Inhibition mechanism of ferulic acid against α-amylase and α-glucosidase

Abstract The inhibitory mechanisms of ferulic acid against α-amylase and α-glucosidase were investigated by enzyme kinetic analysis, circular dichroism (CD), Fourier-transform infrared (FT-IR) spectroscopy, fluorescence quenching and molecular docking. Results indicated that ferulic acid strongly inhibited α-amylase (IC50: 0.622 mg ml–1) and α-glucosidase (IC50: 0.866 mg ml–1) by mixed and non-competitive mechanisms, respectively. CD spectra and fluorescence intensity measurements confirmed that the secondary structure of α-amylase and α-glucosidase were changed and the microenvironments of certain amino acid residues were modulated by the binding of ferulic acid. FT-IR spectra indicated that the interaction between ferulic acid and α-amylase/α-glucosidase mainly involved in non-covalent bonds. Molecular docking further demonstrated that the interaction forces between ferulic acid and α-amylase/α-glucosidase were hydrogen bonds, with the binding energy of –5.30 to –5.10 and –5.70 kcal mol –1, respectively. This study might provide a theoretical basis for the designing of novel functional foods with ferulic acid.

**Data excerpts**:
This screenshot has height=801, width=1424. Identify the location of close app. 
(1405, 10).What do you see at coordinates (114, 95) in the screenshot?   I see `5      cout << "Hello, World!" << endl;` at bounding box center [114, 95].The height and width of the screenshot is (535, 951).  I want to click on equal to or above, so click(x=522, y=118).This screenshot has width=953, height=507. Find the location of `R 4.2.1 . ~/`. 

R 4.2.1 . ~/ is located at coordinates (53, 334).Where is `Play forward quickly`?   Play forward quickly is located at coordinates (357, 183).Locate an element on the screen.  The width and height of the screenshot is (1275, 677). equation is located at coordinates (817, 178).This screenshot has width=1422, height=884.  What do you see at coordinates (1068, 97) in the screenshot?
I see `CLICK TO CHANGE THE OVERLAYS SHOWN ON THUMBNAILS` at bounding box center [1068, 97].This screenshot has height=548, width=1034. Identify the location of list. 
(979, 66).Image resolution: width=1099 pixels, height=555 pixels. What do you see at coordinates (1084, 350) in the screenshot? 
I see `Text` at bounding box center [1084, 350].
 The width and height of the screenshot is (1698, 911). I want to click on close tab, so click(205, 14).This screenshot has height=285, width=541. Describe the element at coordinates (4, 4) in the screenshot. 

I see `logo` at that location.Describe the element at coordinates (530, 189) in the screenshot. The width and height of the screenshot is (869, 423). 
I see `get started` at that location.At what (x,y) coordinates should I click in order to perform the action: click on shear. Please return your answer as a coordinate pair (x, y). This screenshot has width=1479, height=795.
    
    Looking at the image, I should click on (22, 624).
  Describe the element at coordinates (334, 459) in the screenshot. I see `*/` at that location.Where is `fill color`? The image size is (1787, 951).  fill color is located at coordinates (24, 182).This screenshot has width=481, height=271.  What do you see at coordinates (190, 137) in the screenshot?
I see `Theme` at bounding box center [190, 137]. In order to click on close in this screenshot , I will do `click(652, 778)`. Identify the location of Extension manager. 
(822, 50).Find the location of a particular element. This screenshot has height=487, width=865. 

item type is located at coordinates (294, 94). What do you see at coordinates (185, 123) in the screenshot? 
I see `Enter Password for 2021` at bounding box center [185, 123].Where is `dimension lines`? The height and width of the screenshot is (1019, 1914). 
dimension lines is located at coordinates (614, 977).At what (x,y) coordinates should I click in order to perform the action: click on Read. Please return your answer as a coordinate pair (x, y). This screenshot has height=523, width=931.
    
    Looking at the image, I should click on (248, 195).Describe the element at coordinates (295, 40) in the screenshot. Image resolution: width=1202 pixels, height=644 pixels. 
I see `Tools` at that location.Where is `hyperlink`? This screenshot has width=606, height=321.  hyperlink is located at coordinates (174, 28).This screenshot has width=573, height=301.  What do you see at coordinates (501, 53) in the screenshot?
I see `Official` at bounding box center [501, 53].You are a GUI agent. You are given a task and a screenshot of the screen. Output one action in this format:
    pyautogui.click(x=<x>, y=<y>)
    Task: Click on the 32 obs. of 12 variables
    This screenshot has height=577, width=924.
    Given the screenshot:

**Tasks to complete**:
A. List every method the ferulic acid abstract names for investigating the inhibitory mechanisms.
B. For each statement, answer yes or no on whether the ferulic acid abstract agrees with it, and quote the words of the abstract that decide it.
(i) Ferulic acid inhibited α-glucosidase by a non-competitive mechanism.
(ii) The IC50 of ferulic acid against α-amylase was 0.866 mg ml–1.
(iii) FT-IR spectra showed that the interaction between ferulic acid and the enzymes mainly involved covalent bonds.
Nothing in the rows is needed here.

**Expected outputs**:
A.
- enzyme kinetic analysis
- circular dichroism (CD)
- Fourier-transform infrared (FT-IR) spectroscopy
- fluorescence quenching
- molecular docking

B.
(i) Yes: "by mixed and non-competitive mechanisms, respectively"
(ii) No: "α-amylase (IC50: 0.622 mg ml–1)"
(iii) No: "mainly involved in non-covalent bonds"